Work to be completed →
Copy the part of the records that opens with the line containing "Verbruik (382, 144)" and closes with the line containing "Gebruiksvoorwaarden (431, 1112)" into a numbered list, including both of those lines and leaving out any blank lines.

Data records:

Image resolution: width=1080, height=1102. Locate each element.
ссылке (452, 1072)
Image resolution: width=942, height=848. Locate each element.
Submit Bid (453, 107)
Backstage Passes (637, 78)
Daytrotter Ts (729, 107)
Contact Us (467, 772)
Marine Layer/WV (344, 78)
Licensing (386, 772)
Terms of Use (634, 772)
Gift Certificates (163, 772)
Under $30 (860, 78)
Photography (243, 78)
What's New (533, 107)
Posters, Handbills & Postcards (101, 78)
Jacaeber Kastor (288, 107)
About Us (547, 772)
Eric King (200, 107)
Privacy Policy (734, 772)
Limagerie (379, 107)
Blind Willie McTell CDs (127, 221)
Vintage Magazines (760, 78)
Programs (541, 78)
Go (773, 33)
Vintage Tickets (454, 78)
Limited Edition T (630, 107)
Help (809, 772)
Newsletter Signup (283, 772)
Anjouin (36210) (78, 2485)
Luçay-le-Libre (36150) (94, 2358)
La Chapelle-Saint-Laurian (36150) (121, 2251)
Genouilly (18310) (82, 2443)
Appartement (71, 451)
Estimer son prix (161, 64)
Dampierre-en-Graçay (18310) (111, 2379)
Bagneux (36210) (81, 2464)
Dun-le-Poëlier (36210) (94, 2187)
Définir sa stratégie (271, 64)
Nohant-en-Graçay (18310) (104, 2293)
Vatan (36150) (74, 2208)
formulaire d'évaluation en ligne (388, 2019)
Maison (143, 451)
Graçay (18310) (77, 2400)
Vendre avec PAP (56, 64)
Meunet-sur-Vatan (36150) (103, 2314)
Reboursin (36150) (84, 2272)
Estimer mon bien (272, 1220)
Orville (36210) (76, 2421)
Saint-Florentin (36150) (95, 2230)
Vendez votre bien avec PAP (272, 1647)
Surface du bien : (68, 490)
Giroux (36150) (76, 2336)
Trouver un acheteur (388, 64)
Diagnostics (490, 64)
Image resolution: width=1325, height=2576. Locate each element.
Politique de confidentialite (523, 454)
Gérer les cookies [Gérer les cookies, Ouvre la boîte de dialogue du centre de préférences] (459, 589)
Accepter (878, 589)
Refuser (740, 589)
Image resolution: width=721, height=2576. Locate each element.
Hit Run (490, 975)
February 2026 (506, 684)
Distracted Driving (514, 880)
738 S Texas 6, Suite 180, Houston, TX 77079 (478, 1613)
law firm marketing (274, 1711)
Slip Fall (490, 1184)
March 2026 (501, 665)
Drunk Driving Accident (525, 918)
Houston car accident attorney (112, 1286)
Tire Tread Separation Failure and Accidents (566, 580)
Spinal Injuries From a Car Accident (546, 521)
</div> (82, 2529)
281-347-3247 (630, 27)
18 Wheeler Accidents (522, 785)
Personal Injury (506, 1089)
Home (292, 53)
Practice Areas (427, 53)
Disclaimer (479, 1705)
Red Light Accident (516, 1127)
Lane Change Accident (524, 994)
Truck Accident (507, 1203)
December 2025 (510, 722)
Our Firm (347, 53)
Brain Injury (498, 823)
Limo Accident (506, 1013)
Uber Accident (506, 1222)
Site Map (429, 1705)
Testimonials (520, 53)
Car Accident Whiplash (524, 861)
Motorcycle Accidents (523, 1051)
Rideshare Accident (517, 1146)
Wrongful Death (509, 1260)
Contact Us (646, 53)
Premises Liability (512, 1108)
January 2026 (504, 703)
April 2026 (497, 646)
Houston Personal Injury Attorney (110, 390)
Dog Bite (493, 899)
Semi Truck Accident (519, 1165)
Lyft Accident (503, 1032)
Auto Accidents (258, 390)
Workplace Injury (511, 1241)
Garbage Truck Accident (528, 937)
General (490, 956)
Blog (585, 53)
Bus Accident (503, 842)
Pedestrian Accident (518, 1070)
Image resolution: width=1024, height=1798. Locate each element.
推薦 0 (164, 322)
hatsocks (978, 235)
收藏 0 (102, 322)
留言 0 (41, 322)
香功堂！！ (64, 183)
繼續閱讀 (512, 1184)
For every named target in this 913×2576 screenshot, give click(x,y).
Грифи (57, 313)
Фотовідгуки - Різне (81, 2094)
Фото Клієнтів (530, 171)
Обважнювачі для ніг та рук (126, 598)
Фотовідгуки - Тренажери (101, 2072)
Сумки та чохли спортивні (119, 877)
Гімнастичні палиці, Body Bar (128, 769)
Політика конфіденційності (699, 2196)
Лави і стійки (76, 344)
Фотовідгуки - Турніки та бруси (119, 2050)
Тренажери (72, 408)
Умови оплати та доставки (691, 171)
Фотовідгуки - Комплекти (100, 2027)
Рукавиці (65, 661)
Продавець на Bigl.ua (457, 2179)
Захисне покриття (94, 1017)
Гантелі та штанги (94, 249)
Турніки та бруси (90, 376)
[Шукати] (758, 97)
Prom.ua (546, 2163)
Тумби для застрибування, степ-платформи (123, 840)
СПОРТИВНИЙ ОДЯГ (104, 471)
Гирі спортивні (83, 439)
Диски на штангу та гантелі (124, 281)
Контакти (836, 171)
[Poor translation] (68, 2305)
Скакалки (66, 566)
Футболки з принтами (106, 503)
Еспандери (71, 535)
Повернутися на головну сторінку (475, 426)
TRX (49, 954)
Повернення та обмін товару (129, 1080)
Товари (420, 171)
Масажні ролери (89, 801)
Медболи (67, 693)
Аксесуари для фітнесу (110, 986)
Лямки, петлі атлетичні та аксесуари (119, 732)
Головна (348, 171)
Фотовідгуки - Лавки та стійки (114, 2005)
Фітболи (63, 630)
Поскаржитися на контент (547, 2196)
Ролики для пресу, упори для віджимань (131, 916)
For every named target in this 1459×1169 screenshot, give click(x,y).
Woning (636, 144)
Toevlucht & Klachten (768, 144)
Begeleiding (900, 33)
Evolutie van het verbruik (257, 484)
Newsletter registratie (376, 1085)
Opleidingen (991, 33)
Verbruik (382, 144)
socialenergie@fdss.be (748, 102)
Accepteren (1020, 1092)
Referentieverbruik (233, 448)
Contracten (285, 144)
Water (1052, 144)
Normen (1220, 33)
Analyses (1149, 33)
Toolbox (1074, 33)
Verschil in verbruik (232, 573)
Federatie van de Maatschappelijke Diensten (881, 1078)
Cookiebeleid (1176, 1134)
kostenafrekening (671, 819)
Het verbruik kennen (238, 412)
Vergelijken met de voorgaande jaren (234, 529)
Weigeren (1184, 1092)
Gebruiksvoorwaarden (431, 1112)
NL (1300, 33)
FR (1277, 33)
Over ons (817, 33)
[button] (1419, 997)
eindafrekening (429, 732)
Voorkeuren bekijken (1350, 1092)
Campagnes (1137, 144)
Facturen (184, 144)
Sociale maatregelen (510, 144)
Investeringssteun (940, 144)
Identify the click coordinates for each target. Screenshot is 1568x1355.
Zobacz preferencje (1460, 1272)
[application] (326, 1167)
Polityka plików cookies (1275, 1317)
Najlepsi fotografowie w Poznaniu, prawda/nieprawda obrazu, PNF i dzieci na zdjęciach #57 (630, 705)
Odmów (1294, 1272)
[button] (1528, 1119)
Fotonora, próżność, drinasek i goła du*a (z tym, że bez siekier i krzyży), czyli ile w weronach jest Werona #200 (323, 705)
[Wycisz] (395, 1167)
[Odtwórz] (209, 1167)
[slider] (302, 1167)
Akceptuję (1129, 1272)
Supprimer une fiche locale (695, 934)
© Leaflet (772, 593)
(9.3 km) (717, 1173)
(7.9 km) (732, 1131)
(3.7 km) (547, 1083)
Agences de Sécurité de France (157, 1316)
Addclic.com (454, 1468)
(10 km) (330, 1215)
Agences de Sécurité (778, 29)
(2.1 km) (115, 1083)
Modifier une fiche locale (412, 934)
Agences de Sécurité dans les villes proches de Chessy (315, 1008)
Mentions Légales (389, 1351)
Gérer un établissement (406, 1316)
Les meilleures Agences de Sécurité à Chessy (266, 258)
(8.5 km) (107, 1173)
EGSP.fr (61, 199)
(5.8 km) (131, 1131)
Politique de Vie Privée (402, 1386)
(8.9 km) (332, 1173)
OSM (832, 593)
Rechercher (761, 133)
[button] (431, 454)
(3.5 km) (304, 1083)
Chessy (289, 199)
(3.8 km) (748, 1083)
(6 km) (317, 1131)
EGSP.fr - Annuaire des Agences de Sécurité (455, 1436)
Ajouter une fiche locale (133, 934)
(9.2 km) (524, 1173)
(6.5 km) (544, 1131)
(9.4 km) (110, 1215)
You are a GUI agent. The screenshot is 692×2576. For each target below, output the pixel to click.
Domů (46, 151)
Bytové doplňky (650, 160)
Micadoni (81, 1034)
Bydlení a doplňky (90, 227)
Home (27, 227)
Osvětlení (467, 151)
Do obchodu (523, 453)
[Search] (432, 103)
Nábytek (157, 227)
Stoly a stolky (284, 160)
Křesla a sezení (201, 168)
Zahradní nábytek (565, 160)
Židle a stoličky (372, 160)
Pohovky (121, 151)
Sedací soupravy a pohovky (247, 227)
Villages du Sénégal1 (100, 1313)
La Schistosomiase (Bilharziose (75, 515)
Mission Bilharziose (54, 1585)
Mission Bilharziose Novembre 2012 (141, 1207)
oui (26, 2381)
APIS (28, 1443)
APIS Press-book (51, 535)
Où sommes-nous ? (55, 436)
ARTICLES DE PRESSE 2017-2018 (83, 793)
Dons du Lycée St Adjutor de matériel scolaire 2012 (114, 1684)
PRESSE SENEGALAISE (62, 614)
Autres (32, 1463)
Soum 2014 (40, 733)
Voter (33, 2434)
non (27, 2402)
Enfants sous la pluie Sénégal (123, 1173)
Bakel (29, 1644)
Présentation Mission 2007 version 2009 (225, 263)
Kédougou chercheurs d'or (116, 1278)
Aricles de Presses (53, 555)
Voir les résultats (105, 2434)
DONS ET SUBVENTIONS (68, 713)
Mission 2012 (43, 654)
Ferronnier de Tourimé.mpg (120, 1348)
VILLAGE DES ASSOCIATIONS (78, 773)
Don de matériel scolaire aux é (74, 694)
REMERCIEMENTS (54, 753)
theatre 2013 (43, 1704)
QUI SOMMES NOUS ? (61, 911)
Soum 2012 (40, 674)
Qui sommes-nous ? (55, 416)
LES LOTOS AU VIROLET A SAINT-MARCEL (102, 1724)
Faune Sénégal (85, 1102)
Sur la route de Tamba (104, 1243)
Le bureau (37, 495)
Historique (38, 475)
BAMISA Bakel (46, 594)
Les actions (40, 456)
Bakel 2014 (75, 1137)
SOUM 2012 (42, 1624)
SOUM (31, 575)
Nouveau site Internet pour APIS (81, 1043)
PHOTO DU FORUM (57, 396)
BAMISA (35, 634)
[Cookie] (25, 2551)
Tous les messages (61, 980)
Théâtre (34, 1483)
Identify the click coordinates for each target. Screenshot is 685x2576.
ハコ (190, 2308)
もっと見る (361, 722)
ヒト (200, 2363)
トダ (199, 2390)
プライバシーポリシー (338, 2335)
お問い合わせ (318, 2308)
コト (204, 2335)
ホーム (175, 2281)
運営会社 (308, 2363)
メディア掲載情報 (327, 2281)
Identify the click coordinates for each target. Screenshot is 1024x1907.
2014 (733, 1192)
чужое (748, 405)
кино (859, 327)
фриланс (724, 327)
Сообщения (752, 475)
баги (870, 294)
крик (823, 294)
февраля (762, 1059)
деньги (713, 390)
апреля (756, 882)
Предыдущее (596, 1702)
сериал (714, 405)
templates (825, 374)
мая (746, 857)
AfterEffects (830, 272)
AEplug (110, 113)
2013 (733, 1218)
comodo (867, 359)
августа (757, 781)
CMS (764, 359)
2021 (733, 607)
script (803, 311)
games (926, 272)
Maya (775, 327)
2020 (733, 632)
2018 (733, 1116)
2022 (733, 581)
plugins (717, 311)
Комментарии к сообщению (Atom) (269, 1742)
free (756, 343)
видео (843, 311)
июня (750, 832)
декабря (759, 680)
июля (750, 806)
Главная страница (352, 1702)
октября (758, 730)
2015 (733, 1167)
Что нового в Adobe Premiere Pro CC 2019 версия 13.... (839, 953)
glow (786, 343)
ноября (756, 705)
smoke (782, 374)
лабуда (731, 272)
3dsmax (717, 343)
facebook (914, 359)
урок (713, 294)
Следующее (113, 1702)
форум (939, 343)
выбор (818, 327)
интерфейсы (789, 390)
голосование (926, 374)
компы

Answer to this exercise →
1. Verbruik (382, 144)
2. socialenergie@fdss.be (748, 102)
3. Accepteren (1020, 1092)
4. Referentieverbruik (233, 448)
5. Contracten (285, 144)
6. Water (1052, 144)
7. Normen (1220, 33)
8. Analyses (1149, 33)
9. Toolbox (1074, 33)
10. Verschil in verbruik (232, 573)
11. Federatie van de Maatschappelijke Diensten (881, 1078)
12. Cookiebeleid (1176, 1134)
13. kostenafrekening (671, 819)
14. Het verbruik kennen (238, 412)
15. Vergelijken met de voorgaande jaren (234, 529)
16. Weigeren (1184, 1092)
17. Gebruiksvoorwaarden (431, 1112)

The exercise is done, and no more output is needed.